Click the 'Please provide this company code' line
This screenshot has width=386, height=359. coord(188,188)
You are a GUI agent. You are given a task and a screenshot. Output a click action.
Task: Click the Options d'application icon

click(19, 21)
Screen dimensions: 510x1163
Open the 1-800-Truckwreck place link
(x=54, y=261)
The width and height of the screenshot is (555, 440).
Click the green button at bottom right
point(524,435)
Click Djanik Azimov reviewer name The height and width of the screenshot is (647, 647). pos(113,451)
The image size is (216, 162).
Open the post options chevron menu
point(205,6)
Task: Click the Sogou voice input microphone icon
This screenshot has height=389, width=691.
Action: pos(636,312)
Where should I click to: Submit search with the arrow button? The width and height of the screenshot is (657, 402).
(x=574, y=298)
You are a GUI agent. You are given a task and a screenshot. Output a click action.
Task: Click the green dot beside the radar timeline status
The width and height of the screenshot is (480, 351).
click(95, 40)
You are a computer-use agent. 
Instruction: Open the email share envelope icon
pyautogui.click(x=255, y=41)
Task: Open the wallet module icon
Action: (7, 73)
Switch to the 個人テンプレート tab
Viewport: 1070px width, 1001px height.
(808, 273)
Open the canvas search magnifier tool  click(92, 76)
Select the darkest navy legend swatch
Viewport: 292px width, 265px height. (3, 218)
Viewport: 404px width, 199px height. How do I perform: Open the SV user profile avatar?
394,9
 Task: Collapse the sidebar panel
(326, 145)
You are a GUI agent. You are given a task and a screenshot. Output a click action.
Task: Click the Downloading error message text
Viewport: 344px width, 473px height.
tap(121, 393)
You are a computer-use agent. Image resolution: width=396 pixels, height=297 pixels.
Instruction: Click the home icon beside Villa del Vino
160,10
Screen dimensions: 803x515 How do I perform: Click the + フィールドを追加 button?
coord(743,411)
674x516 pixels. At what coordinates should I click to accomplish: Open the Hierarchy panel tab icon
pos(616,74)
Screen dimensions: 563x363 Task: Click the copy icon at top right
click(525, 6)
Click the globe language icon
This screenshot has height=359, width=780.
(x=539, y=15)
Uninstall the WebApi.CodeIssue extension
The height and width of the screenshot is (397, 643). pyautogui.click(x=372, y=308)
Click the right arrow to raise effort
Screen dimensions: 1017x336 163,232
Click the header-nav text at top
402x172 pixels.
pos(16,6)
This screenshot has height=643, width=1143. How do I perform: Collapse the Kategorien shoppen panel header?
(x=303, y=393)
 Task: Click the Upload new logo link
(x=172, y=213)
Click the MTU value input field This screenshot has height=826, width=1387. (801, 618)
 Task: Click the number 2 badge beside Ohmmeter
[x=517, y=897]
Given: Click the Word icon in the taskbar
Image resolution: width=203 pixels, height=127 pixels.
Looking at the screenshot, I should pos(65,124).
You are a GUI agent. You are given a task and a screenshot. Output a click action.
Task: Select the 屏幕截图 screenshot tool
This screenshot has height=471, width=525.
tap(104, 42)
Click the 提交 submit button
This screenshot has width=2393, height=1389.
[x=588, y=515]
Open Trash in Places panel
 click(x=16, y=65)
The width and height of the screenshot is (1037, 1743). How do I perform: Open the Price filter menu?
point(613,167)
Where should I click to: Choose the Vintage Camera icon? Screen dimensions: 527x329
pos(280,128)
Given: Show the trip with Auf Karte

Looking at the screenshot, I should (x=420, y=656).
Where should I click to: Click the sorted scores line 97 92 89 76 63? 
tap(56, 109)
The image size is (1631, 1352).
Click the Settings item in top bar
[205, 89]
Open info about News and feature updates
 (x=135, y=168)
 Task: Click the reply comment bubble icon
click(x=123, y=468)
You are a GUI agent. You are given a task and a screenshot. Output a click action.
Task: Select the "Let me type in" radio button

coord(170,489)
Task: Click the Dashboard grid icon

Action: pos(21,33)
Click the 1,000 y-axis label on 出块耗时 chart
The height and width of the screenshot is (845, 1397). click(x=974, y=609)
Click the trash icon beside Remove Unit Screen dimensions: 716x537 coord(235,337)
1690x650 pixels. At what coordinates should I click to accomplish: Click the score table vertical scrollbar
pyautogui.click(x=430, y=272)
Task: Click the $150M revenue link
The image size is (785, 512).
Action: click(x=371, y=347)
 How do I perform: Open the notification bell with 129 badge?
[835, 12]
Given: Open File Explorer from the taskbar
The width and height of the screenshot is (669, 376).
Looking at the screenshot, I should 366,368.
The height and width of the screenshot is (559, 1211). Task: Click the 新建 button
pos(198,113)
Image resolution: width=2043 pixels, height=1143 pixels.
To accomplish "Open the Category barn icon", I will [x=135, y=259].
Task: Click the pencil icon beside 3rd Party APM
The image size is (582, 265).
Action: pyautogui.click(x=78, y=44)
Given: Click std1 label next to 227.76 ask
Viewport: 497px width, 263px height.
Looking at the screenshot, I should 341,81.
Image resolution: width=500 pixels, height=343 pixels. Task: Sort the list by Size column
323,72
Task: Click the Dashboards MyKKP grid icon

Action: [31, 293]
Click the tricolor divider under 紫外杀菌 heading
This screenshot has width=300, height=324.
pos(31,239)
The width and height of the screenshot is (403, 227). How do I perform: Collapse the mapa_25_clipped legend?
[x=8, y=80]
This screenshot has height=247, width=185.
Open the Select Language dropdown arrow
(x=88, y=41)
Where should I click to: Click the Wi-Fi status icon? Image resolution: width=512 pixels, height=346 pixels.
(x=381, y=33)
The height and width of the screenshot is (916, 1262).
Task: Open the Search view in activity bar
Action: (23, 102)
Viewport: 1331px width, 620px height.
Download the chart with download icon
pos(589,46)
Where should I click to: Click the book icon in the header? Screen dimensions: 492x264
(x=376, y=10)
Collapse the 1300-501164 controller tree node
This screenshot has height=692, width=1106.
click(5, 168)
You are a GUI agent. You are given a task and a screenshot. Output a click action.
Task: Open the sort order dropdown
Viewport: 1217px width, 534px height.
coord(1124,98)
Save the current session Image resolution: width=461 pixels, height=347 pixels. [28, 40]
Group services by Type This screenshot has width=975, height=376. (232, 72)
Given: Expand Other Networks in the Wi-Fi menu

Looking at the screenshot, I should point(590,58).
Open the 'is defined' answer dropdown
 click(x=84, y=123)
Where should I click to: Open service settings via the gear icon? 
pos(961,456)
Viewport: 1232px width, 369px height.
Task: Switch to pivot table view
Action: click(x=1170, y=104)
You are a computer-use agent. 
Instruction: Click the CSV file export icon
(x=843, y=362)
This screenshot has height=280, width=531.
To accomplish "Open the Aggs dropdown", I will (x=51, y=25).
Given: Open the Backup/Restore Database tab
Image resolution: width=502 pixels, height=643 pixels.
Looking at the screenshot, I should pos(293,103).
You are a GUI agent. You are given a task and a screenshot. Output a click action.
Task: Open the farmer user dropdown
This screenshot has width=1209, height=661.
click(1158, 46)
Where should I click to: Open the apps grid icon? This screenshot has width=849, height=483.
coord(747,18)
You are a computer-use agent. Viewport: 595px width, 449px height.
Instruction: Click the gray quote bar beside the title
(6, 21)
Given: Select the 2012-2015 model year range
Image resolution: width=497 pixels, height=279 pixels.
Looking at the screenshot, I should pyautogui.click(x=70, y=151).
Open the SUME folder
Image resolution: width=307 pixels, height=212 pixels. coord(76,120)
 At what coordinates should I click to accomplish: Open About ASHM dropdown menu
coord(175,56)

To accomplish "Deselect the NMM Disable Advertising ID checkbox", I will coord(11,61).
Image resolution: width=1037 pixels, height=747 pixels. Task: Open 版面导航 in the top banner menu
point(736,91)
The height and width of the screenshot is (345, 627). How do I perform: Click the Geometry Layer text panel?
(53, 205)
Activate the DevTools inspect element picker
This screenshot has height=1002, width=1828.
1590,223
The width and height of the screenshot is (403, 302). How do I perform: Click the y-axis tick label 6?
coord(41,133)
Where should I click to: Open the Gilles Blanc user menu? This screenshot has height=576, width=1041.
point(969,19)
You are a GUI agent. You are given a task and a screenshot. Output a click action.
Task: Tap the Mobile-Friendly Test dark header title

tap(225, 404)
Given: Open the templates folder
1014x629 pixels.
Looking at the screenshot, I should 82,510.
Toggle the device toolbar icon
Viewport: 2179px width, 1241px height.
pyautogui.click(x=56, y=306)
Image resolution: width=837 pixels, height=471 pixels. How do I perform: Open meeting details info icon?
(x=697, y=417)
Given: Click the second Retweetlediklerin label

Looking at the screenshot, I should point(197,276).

--------------------------------

Your goal: Copy the data verbatim, starting with the line that contains "Image resolution: width=2043" and going on through the line that contains "Save the current".

Solved problem:
Image resolution: width=2043 pixels, height=1143 pixels.
To accomplish "Open the Category barn icon", I will [x=135, y=259].
Task: Click the pencil icon beside 3rd Party APM
The image size is (582, 265).
Action: pyautogui.click(x=78, y=44)
Given: Click std1 label next to 227.76 ask
Viewport: 497px width, 263px height.
Looking at the screenshot, I should 341,81.
Image resolution: width=500 pixels, height=343 pixels. Task: Sort the list by Size column
323,72
Task: Click the Dashboards MyKKP grid icon

Action: [31, 293]
Click the tricolor divider under 紫外杀菌 heading
This screenshot has width=300, height=324.
pos(31,239)
The width and height of the screenshot is (403, 227). How do I perform: Collapse the mapa_25_clipped legend?
[x=8, y=80]
This screenshot has height=247, width=185.
Open the Select Language dropdown arrow
(x=88, y=41)
Where should I click to: Click the Wi-Fi status icon? Image resolution: width=512 pixels, height=346 pixels.
(x=381, y=33)
The height and width of the screenshot is (916, 1262).
Task: Open the Search view in activity bar
Action: (23, 102)
Viewport: 1331px width, 620px height.
Download the chart with download icon
pos(589,46)
Where should I click to: Click the book icon in the header? Screen dimensions: 492x264
(x=376, y=10)
Collapse the 1300-501164 controller tree node
This screenshot has height=692, width=1106.
click(5, 168)
You are a GUI agent. You are given a task and a screenshot. Output a click action.
Task: Open the sort order dropdown
Viewport: 1217px width, 534px height.
coord(1124,98)
Save the current session Image resolution: width=461 pixels, height=347 pixels. [28, 40]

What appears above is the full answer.